Additionally, within your organization, a .firestartr repository should exist (if it doesn’t, contact platform team). This repository contains various configuration files that need to be set up for the deployment process to work correctly. You can read more about it in the Firestartr documentation.

Auto-Update Setup#

Every time a new image is pushed to a container registry, an event can be sent to this repository to trigger an automatic update of the deployments using that image.

This is done through the dispatch-image-<type>.yaml workflows, which listen for repository dispatch events with the appropriate payload.

The payload is triggered normally from the service code repository, using the Firestartr’s Build and Dispatch Docker Images feature.

Auto-Merge Deployment PRs#

This feature can be optionally combined with automatic merging of the generated deployment pull-requests, by adding an empty AUTO_MERGE file to the deployment directory (e.g., kubernetes/my-platform/my-tenant/my-environment/AUTO_MERGE), in the repository default branch.

Configuration#

The workflows support customization through configuration files in .github/:

  • hydrate_k8s_config.yaml - Config file for Kubernetes deployments. Allows configuring the helmfile image version and additional commands for the container, before executing the helmfile rendering process.
  • hydrate_tfworkspaces_config.yaml - Config file for TFWorkspace deployments. Allows configuring the firestartr image version and additional commands for the container, before executing the rendering process.

See the individual documentation files for complete configuration details and GitHub variables/secrets required.

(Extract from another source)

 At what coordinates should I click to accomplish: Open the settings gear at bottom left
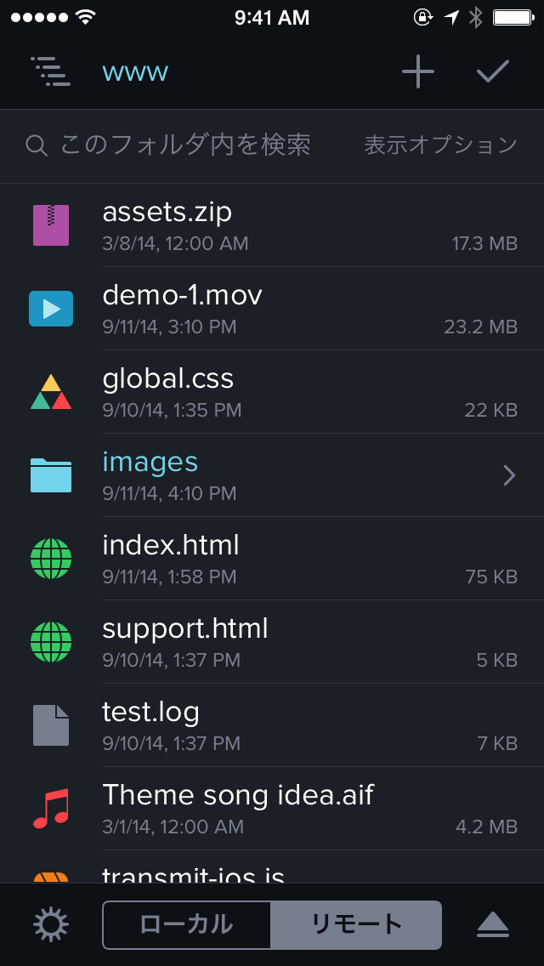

The .firestartr Repository#

Additionally, within your GitHub organization, a .firestartr repository should exist (if it doesn’t, contact platform team).

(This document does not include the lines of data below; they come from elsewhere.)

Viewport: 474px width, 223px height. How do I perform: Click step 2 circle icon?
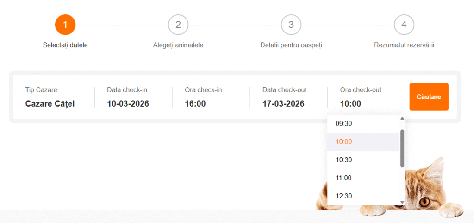(x=178, y=25)
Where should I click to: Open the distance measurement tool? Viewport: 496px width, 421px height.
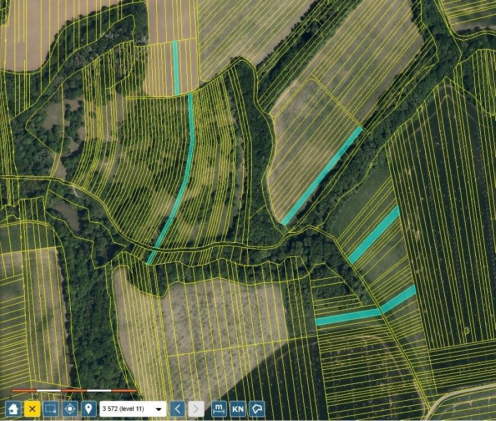[219, 409]
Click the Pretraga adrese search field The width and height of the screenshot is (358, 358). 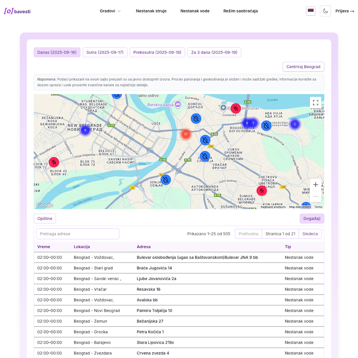pyautogui.click(x=78, y=234)
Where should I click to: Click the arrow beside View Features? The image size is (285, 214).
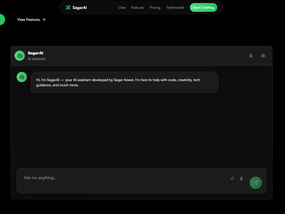point(44,20)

This repository, managed by the Platform team, contains various configuration guardrails files that need to be set up for the deployment process to work correctly. You can read more about it in The dot-firestartr repository, but we will provide a small overview of the relevant configurations for this feature here:

  • The platforms folder: contains the configuration for each platform inside the kubernetes and tfworkspaces deployments. Namely, it contains what tenants and environments are valid for each platform, and will be used to validate the subfolders inside the kubernetes and tfworkspaces folders. You can read the full documentation here.
  • The validations folder: contains the configuration files used to validate the claims inside the tfworkspaces folder. Read more here.
  • The docker_registries folder: will be checked to create the Helm repository information for the Kubernetes deployments, if not already present in the environment.yaml file. Read more here.

Rollback#

This feature doesn’t offer a specific workflow or action to perform rollbacks. Instead, the expected way to rollback a deployment is any of the following:

Note that for all options the changes only affect the state repo. Further dispatches done from the code repo after a rollback will create pull-requests where the deployments will be updated as normal.

Locate the deployment PR you need to rollback using GitHub’s interface, and revert it by pressing the Revert PR button. This will create a new PR reverting the deployment PR’s changes. Review this new PR and merge it as usual. This is the quickest and easiest way to rollback changes whenever available.

revert pr

  • Pull the changes from the state repo (git fetch origin),
  • checkout to the deployment branch and manually edit the deployment files.
  • Create a PR with your changes and merge it.

This method allows for more flexibility and partial rollbacks, but is more error-prone and not recommended unless you really know what you are doing.